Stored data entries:
--- START ---
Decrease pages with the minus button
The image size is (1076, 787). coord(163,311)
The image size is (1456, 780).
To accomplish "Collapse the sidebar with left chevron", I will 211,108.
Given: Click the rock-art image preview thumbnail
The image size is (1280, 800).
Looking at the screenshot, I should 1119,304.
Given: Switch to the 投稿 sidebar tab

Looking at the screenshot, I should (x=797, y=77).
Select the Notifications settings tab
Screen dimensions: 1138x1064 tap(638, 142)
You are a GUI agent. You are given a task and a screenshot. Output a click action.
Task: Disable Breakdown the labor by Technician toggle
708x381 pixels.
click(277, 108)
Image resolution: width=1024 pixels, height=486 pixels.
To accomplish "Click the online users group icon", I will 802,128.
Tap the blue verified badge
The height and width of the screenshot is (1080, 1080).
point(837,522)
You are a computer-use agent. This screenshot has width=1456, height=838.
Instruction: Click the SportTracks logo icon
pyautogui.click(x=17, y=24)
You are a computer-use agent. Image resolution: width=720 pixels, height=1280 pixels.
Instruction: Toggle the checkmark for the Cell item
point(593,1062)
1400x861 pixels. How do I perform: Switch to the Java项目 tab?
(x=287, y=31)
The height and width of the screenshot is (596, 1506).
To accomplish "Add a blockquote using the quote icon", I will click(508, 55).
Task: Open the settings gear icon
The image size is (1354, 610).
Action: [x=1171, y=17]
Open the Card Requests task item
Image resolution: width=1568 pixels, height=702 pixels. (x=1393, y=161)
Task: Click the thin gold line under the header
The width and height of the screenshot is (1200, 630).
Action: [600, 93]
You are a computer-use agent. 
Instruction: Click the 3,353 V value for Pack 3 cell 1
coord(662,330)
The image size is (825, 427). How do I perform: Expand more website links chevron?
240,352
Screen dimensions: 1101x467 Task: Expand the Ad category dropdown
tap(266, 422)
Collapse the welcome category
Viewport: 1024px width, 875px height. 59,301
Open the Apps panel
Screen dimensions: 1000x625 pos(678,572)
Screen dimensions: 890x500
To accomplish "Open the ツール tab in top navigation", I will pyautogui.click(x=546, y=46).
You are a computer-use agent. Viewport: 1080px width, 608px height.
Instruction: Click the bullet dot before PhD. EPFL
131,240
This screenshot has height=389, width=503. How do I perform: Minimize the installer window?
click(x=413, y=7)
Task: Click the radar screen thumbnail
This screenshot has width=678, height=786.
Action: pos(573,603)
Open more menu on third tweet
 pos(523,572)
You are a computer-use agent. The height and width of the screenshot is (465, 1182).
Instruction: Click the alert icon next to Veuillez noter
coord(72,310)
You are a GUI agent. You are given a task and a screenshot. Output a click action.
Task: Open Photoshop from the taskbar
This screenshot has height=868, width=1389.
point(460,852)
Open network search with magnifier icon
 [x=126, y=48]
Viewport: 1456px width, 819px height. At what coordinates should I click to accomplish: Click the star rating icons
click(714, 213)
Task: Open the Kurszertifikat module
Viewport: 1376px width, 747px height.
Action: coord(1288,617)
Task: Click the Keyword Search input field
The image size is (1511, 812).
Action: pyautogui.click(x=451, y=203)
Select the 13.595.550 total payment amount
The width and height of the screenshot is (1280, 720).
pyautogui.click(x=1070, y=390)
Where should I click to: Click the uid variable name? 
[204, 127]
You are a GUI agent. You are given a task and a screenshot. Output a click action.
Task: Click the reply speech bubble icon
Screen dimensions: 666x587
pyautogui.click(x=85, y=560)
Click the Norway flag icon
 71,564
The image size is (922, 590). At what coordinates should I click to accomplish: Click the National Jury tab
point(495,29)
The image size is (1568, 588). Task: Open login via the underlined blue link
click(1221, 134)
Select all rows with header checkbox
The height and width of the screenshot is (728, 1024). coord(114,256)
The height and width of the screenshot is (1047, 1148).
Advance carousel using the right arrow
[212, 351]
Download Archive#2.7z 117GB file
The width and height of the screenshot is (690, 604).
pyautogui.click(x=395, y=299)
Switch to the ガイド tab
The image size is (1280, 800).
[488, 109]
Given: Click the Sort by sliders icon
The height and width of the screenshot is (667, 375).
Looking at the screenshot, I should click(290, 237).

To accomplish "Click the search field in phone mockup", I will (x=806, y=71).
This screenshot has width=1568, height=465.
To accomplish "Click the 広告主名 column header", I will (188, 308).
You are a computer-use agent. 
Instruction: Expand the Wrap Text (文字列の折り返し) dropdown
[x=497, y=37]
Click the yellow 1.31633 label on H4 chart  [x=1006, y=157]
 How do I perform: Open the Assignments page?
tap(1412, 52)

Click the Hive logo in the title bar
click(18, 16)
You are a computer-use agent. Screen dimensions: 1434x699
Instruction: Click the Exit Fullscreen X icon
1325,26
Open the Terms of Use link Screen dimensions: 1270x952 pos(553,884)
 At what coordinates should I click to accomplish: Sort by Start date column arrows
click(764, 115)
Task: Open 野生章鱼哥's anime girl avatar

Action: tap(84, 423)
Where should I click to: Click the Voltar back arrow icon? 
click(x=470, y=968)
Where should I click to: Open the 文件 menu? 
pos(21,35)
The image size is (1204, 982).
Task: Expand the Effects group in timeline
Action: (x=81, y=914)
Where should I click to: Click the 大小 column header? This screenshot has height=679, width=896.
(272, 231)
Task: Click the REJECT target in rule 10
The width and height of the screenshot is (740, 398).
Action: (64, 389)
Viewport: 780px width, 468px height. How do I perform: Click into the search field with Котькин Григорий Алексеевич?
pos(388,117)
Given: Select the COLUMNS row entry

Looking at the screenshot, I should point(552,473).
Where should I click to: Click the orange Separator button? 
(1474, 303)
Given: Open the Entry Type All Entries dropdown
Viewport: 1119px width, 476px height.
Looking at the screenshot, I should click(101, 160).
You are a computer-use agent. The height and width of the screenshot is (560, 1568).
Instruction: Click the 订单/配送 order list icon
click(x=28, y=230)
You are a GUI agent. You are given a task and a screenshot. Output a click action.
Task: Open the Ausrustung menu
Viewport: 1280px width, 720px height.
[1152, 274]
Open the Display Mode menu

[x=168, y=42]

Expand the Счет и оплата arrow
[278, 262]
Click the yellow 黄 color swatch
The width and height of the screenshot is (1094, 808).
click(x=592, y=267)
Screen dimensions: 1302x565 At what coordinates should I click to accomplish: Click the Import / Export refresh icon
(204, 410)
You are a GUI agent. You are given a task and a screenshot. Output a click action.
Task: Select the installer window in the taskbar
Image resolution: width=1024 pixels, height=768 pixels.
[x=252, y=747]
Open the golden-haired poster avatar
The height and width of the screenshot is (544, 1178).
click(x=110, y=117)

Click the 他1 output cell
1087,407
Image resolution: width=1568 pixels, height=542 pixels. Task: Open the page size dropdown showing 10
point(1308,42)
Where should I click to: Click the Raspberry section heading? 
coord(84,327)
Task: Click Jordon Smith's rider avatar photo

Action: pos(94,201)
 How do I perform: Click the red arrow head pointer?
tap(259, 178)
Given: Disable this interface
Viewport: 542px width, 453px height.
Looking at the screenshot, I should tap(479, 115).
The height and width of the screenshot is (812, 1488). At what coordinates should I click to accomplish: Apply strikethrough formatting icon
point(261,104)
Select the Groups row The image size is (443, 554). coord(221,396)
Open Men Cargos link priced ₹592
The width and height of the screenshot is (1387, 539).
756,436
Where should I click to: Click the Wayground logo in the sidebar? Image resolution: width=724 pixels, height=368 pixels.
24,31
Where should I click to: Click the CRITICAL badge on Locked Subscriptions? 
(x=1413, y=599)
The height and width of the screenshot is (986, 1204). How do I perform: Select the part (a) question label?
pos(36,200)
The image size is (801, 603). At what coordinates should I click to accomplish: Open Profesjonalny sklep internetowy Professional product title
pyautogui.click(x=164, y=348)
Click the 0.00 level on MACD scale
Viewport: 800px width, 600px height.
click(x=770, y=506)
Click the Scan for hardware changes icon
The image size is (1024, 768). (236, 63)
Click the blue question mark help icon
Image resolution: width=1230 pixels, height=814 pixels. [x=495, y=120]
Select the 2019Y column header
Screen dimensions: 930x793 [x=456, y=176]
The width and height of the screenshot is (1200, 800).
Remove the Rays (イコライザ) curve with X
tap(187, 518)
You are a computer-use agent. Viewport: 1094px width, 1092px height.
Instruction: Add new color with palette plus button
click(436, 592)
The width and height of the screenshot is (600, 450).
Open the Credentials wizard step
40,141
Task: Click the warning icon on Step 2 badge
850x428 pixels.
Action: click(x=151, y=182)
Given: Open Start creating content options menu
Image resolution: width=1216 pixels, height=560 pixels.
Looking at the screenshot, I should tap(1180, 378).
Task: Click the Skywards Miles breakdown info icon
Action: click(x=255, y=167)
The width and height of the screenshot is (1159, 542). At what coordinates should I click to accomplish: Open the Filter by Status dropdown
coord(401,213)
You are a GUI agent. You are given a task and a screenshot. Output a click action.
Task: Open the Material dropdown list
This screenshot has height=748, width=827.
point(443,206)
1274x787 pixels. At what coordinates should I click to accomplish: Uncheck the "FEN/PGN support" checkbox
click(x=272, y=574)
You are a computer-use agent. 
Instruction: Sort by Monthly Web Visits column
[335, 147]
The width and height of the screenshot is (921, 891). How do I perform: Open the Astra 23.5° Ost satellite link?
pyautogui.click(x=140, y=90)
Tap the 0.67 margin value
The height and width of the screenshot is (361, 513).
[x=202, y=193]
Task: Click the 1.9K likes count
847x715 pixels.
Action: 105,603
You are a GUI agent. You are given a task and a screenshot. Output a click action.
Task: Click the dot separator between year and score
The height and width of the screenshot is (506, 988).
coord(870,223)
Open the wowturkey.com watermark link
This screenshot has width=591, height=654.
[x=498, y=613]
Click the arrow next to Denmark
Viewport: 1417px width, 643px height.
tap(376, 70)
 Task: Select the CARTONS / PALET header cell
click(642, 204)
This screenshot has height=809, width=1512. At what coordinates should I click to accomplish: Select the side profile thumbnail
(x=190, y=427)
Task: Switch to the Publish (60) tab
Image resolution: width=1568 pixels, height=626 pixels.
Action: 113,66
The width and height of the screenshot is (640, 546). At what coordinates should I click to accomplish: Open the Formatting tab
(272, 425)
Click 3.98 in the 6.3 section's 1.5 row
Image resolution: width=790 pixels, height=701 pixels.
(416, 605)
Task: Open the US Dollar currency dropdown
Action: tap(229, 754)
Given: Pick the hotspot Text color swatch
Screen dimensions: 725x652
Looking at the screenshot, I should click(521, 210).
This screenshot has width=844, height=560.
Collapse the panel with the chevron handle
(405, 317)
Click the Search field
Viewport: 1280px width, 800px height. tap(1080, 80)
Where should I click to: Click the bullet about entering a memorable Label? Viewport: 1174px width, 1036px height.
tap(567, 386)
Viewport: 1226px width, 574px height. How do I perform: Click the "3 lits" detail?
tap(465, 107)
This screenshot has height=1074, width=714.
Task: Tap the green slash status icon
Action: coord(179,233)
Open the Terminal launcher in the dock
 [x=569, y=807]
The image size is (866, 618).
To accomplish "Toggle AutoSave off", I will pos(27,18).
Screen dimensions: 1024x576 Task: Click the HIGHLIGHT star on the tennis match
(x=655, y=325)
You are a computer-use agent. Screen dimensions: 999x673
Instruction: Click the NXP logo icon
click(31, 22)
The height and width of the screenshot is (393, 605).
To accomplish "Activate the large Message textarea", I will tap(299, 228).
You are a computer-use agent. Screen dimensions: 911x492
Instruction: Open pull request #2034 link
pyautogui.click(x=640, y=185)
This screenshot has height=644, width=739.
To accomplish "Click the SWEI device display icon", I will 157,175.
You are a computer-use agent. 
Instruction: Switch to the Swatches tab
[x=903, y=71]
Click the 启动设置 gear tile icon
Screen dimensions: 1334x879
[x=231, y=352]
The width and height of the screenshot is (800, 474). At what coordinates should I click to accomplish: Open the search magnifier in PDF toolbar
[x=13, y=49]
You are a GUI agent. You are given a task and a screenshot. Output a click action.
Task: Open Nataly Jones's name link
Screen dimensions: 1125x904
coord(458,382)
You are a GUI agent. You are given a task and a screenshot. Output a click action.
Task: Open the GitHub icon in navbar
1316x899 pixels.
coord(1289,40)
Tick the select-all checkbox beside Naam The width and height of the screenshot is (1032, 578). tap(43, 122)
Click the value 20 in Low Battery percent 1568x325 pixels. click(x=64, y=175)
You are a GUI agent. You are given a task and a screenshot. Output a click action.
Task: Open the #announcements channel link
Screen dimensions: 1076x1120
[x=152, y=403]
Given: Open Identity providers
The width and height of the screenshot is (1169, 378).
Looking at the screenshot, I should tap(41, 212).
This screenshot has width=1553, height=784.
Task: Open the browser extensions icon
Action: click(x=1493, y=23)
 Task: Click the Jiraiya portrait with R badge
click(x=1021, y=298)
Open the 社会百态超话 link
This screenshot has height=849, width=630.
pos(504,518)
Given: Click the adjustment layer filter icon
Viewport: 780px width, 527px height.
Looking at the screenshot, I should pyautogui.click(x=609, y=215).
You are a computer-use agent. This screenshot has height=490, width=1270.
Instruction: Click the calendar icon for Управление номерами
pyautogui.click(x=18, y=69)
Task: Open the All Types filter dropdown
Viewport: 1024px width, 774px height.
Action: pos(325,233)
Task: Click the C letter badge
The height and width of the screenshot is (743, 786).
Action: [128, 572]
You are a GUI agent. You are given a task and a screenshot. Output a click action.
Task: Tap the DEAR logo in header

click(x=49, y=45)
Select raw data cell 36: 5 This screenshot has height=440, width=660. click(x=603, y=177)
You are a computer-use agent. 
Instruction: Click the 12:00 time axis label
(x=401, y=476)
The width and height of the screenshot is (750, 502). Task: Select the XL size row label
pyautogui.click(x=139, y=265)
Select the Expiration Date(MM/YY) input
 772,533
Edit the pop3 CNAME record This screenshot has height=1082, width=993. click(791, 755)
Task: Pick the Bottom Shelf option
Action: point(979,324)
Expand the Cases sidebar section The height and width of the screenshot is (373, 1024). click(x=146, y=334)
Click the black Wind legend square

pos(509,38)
--- END ---
Your task is to repeat the records exactly. Begin at their first line and stop after the line containing "has width=1456, height=838.".

Decrease pages with the minus button
The image size is (1076, 787). coord(163,311)
The image size is (1456, 780).
To accomplish "Collapse the sidebar with left chevron", I will 211,108.
Given: Click the rock-art image preview thumbnail
The image size is (1280, 800).
Looking at the screenshot, I should 1119,304.
Given: Switch to the 投稿 sidebar tab

Looking at the screenshot, I should (x=797, y=77).
Select the Notifications settings tab
Screen dimensions: 1138x1064 tap(638, 142)
You are a GUI agent. You are given a task and a screenshot. Output a click action.
Task: Disable Breakdown the labor by Technician toggle
708x381 pixels.
click(277, 108)
Image resolution: width=1024 pixels, height=486 pixels.
To accomplish "Click the online users group icon", I will 802,128.
Tap the blue verified badge
The height and width of the screenshot is (1080, 1080).
point(837,522)
You are a computer-use agent. This screenshot has width=1456, height=838.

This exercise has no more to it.